■ Work to be completed ■
Rewrite the material, starting at its beginning and ending at the line containing "legend-box is located", with "resolution" changed to "dimensions" and nothing else altered. Leave the pictures out of your answer.

■ Recorded data ■

------------------------

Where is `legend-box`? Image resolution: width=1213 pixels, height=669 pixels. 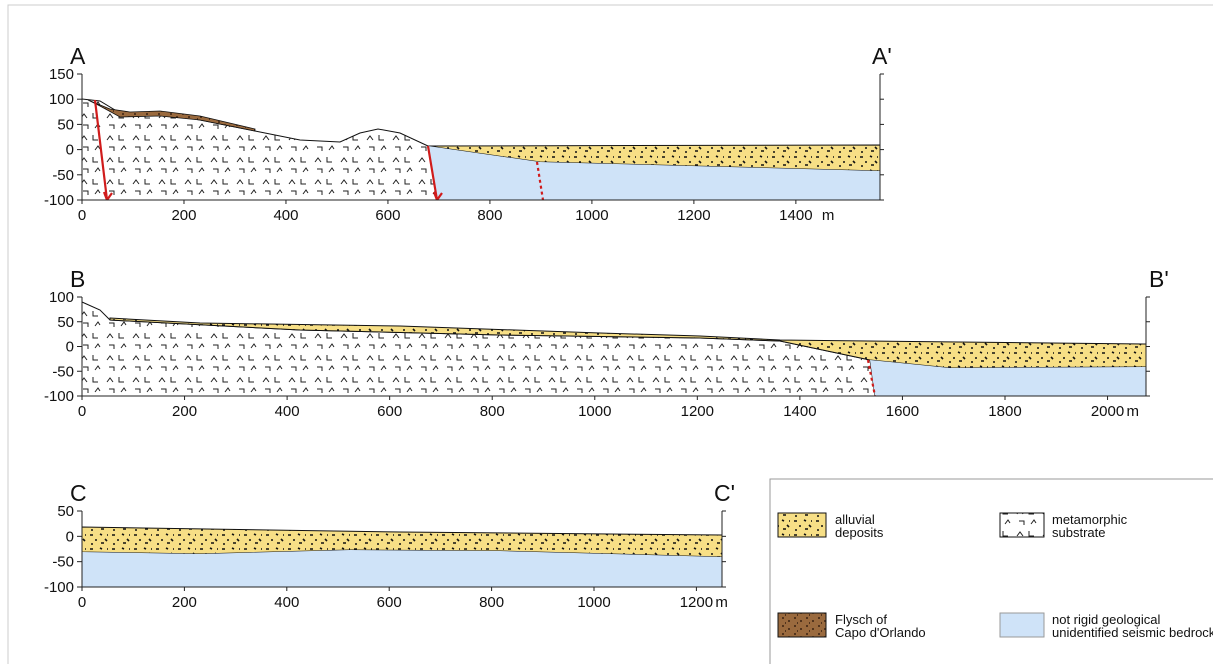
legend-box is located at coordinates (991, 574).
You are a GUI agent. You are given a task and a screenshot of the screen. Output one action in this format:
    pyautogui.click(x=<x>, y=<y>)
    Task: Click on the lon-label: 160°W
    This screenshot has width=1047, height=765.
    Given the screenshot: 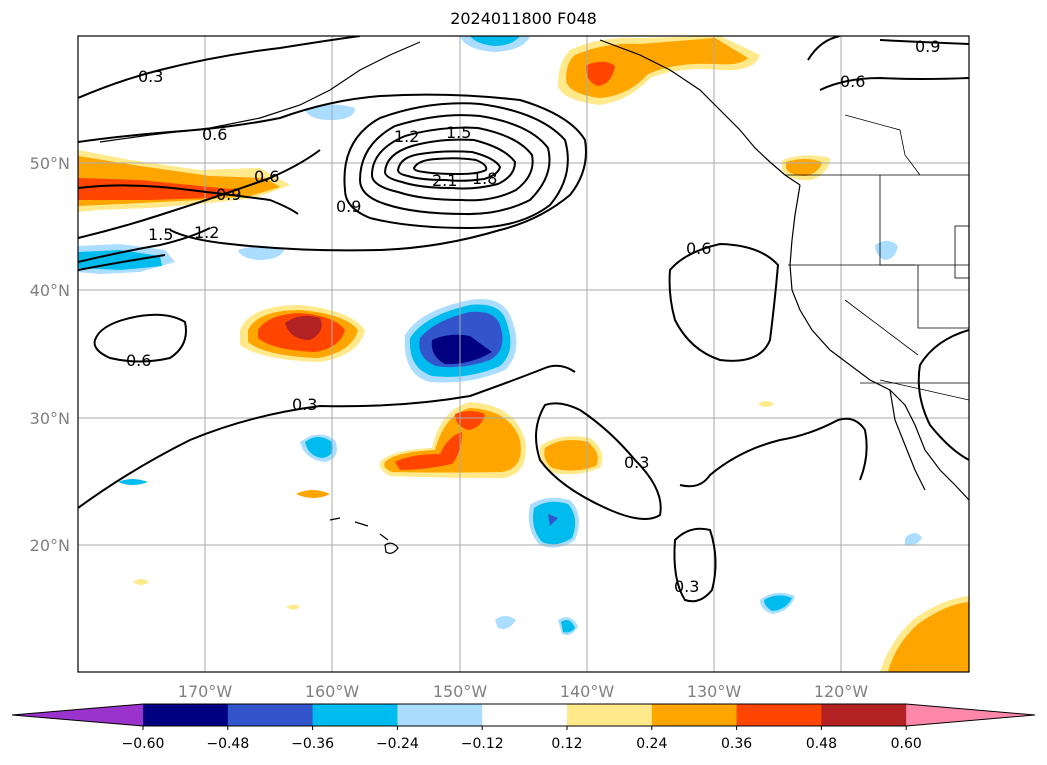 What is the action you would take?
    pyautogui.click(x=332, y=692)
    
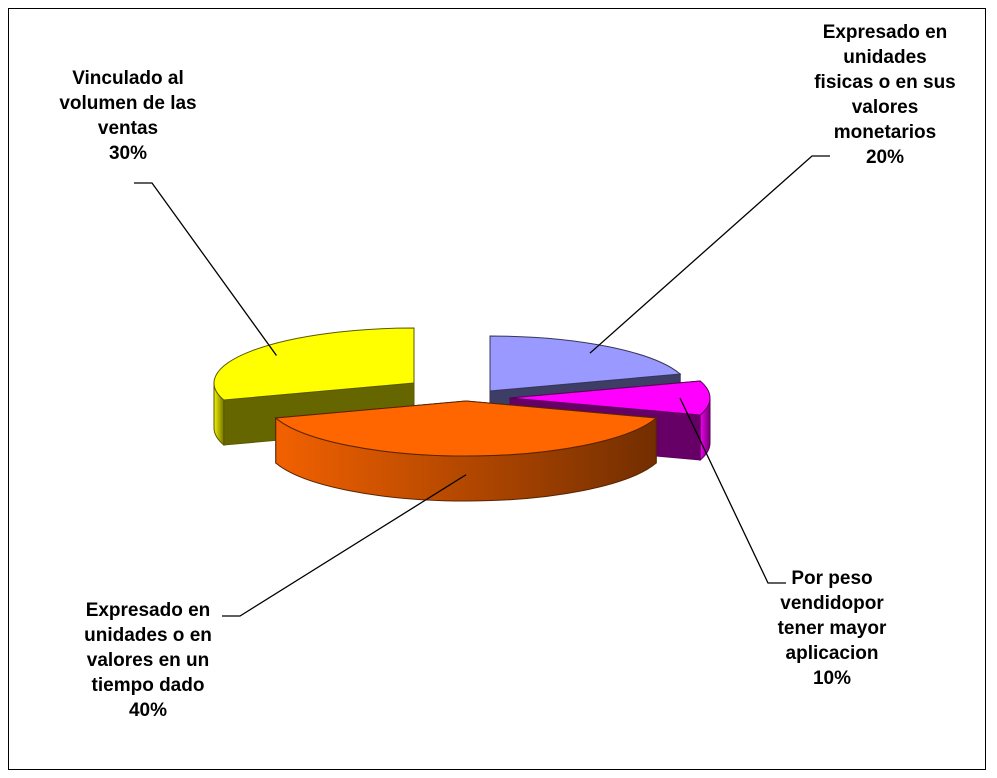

------------------------

■ Exercise answer ■
Where is `legend-box`? Image dimensions: width=1213 pixels, height=669 pixels. 
legend-box is located at coordinates (991, 574).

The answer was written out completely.